Problem description: Output the entire listing below exactly as it stands.

Provided records:
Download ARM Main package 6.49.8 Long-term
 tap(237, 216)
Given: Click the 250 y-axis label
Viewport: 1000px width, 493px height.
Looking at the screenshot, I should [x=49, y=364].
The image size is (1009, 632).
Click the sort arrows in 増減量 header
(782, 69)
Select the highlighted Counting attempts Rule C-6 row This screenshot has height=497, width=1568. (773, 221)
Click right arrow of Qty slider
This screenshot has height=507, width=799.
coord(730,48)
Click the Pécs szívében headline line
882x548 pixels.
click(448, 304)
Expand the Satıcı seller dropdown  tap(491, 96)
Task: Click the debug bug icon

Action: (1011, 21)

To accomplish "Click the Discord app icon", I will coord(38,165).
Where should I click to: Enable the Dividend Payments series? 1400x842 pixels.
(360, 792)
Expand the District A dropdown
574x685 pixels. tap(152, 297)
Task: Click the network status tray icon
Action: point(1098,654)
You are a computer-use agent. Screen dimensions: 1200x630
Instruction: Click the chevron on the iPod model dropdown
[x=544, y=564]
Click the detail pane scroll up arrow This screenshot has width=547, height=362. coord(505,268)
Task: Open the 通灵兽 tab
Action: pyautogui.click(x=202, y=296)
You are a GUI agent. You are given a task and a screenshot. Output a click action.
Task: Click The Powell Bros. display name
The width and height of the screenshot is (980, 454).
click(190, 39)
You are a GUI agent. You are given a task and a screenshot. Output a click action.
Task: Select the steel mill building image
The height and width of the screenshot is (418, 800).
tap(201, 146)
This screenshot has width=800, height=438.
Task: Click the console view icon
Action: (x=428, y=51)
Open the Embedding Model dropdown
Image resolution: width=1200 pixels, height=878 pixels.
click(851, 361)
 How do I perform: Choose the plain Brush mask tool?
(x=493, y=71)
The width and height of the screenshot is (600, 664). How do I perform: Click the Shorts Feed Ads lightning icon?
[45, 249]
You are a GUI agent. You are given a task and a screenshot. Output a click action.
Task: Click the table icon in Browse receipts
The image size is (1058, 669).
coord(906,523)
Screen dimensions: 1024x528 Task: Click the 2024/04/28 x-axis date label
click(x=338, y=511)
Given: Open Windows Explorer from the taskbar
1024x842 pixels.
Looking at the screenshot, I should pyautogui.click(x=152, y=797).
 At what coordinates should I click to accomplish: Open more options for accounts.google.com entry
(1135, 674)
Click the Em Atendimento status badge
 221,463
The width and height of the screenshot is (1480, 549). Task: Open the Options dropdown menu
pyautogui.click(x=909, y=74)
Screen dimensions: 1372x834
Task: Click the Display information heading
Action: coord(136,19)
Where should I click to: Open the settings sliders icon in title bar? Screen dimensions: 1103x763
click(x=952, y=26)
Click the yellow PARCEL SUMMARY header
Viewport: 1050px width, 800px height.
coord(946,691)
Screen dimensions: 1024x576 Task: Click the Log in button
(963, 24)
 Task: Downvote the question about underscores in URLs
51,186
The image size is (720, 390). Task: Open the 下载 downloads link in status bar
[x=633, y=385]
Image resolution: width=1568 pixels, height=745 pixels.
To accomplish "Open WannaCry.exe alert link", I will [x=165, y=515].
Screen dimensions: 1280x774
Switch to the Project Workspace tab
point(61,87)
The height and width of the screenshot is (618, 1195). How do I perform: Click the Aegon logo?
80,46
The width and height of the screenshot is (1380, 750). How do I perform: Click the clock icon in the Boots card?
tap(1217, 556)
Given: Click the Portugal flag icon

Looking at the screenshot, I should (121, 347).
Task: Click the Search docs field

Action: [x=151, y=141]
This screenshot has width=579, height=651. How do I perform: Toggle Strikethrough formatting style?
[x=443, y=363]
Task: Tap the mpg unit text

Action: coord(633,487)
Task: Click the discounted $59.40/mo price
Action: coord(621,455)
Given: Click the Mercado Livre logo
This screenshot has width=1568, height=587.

The completed task:
Download ARM Main package 6.49.8 Long-term
 tap(237, 216)
Given: Click the 250 y-axis label
Viewport: 1000px width, 493px height.
Looking at the screenshot, I should [x=49, y=364].
The image size is (1009, 632).
Click the sort arrows in 増減量 header
(782, 69)
Select the highlighted Counting attempts Rule C-6 row This screenshot has height=497, width=1568. (773, 221)
Click right arrow of Qty slider
This screenshot has height=507, width=799.
coord(730,48)
Click the Pécs szívében headline line
882x548 pixels.
click(448, 304)
Expand the Satıcı seller dropdown  tap(491, 96)
Task: Click the debug bug icon

Action: (1011, 21)

To accomplish "Click the Discord app icon", I will coord(38,165).
Where should I click to: Enable the Dividend Payments series? 1400x842 pixels.
(360, 792)
Expand the District A dropdown
574x685 pixels. tap(152, 297)
Task: Click the network status tray icon
Action: point(1098,654)
You are a computer-use agent. Screen dimensions: 1200x630
Instruction: Click the chevron on the iPod model dropdown
[x=544, y=564]
Click the detail pane scroll up arrow This screenshot has width=547, height=362. coord(505,268)
Task: Open the 通灵兽 tab
Action: pyautogui.click(x=202, y=296)
You are a GUI agent. You are given a task and a screenshot. Output a click action.
Task: Click The Powell Bros. display name
The width and height of the screenshot is (980, 454).
click(190, 39)
You are a GUI agent. You are given a task and a screenshot. Output a click action.
Task: Select the steel mill building image
The height and width of the screenshot is (418, 800).
tap(201, 146)
This screenshot has width=800, height=438.
Task: Click the console view icon
Action: (x=428, y=51)
Open the Embedding Model dropdown
Image resolution: width=1200 pixels, height=878 pixels.
click(851, 361)
 How do I perform: Choose the plain Brush mask tool?
(x=493, y=71)
The width and height of the screenshot is (600, 664). How do I perform: Click the Shorts Feed Ads lightning icon?
[45, 249]
You are a GUI agent. You are given a task and a screenshot. Output a click action.
Task: Click the table icon in Browse receipts
The image size is (1058, 669).
coord(906,523)
Screen dimensions: 1024x528 Task: Click the 2024/04/28 x-axis date label
click(x=338, y=511)
Given: Open Windows Explorer from the taskbar
1024x842 pixels.
Looking at the screenshot, I should pyautogui.click(x=152, y=797).
 At what coordinates should I click to accomplish: Open more options for accounts.google.com entry
(1135, 674)
Click the Em Atendimento status badge
 221,463
The width and height of the screenshot is (1480, 549). Task: Open the Options dropdown menu
pyautogui.click(x=909, y=74)
Screen dimensions: 1372x834
Task: Click the Display information heading
Action: coord(136,19)
Where should I click to: Open the settings sliders icon in title bar? Screen dimensions: 1103x763
click(x=952, y=26)
Click the yellow PARCEL SUMMARY header
Viewport: 1050px width, 800px height.
coord(946,691)
Screen dimensions: 1024x576 Task: Click the Log in button
(963, 24)
 Task: Downvote the question about underscores in URLs
51,186
The image size is (720, 390). Task: Open the 下载 downloads link in status bar
[x=633, y=385]
Image resolution: width=1568 pixels, height=745 pixels.
To accomplish "Open WannaCry.exe alert link", I will [x=165, y=515].
Screen dimensions: 1280x774
Switch to the Project Workspace tab
point(61,87)
The height and width of the screenshot is (618, 1195). How do I perform: Click the Aegon logo?
80,46
The width and height of the screenshot is (1380, 750). How do I perform: Click the clock icon in the Boots card?
tap(1217, 556)
Given: Click the Portugal flag icon

Looking at the screenshot, I should (121, 347).
Task: Click the Search docs field

Action: [x=151, y=141]
This screenshot has width=579, height=651. How do I perform: Toggle Strikethrough formatting style?
[x=443, y=363]
Task: Tap the mpg unit text

Action: coord(633,487)
Task: Click the discounted $59.40/mo price
Action: coord(621,455)
Given: Click the Mercado Livre logo
This screenshot has width=1568, height=587.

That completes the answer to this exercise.